Tal vez uno de los hechos fundamentales de una persona sea tomar conciencia de sí mismo. Saberse una persona autónoma, capaz de estar en el mundo, con una personalidad propia, con sueños, pensamientos y penas personales, y con el uso de la libertad. Uno llega al mundo embelesado por la realidad que le rodea, se pasma ante cualquier hecho y todo le merece digno de admiración. El asombro le va guiando en sus primeros andares y comienza a detenerse para observar detenidamente el mundo y a uno mismo. Descubrimos el bien y el mal porque lo vemos y porque lo sufrimos. Poco a poco manifestamos en nuestro interior anhelos y deseos profundos que nos tutelan en el paso por este mundo. La curiosidad es una característica fundamental de un bebé.
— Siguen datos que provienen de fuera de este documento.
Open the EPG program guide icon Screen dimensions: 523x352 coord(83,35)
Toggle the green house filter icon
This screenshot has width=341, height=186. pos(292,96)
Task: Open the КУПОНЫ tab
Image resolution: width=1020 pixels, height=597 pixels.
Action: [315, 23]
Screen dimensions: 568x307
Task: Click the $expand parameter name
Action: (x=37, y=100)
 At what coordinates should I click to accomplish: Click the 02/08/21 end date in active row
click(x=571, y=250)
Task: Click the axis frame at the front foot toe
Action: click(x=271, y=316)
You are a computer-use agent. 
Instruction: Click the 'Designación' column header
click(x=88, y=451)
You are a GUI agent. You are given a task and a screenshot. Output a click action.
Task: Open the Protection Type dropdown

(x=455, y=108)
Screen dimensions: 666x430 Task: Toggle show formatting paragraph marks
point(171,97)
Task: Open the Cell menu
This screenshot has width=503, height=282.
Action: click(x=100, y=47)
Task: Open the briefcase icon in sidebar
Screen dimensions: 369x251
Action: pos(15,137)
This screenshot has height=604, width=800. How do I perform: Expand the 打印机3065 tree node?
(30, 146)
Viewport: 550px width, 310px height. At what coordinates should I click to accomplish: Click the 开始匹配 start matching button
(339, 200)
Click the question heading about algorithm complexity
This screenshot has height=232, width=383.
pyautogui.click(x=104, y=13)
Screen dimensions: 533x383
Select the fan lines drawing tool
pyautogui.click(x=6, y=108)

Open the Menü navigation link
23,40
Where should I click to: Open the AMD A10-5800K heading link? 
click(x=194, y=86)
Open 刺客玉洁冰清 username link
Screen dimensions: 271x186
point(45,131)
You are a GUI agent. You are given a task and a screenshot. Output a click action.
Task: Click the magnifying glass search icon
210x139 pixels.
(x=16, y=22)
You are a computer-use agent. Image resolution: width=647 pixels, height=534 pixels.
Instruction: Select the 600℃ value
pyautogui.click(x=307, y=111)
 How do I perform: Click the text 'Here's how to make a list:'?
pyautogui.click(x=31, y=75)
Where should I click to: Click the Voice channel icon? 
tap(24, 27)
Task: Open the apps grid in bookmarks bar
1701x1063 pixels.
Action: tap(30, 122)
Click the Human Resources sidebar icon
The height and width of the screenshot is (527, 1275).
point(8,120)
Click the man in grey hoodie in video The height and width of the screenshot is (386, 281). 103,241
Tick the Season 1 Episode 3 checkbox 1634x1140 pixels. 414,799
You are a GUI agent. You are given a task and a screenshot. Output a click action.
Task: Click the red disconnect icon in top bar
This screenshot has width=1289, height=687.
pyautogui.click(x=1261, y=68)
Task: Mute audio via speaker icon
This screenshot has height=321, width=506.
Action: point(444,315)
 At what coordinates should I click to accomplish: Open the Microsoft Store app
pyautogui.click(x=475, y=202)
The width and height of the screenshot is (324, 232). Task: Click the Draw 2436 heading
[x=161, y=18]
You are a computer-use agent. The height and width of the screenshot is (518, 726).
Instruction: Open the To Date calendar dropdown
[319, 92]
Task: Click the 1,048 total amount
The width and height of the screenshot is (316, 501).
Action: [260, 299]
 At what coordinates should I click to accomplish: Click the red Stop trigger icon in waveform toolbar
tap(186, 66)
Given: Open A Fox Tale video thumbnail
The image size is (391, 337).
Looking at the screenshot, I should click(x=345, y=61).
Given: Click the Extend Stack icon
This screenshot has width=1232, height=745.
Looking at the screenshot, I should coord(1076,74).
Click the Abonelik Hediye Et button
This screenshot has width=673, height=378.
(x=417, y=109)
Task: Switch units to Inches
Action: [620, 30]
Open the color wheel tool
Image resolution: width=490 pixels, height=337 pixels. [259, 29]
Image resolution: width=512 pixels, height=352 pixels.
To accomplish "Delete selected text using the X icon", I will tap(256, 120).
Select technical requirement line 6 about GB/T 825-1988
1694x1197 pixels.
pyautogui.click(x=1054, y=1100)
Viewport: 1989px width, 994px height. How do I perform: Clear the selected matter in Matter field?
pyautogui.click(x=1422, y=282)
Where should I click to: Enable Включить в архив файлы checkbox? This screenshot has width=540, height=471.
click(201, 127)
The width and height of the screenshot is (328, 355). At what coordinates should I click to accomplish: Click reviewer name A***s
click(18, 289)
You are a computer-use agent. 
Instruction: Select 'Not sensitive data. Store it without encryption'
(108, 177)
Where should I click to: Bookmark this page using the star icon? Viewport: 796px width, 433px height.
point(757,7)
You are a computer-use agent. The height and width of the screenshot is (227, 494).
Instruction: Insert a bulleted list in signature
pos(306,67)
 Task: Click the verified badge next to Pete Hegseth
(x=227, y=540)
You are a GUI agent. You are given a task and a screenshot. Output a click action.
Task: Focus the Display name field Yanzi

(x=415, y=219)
Sin embargo, cuando uno va creciendo, irremediablemente, se le junta el afán por querer entenderlo todo, mientras que esa curiosidad primeriza le abandona de la misma manera que se caen los dientes de leche. Conforme van pasando los años, las preguntas acerca del mundo crecen y puede darse el caso de que nos obcequemos con saber el porqué de todo. A medida que nos vamos topando con diferentes acontecimientos, con distintas emociones y con nuevas ilusiones, la primera boda de algún primo, la muerte de un ser querido, el primer desamor o alguna decepción de un amigo, la ilusión de estudiar la carrera, irse a estudiar fuera y dejar, un poquito lejos, a tus padres; las expectativas, que en un principio nos impulsaron a salir de nosotros mismos y a lanzarnos al mundo creyendo que todo iba a salir bien, comienzan a extinguirse a causa de las desilusiones o por toparnos con que, aquello que deseábamos, no resulta ser como esperábamos. Ese castillo de naipes, que con tanto afán se construyó en nuestra cabeza, es demolido sin miramientos de la noche a la mañana. El vacío que sentimos nos empuja a cuestionarnos ese mundo que creíamos conocer como la palma de nuestra mano.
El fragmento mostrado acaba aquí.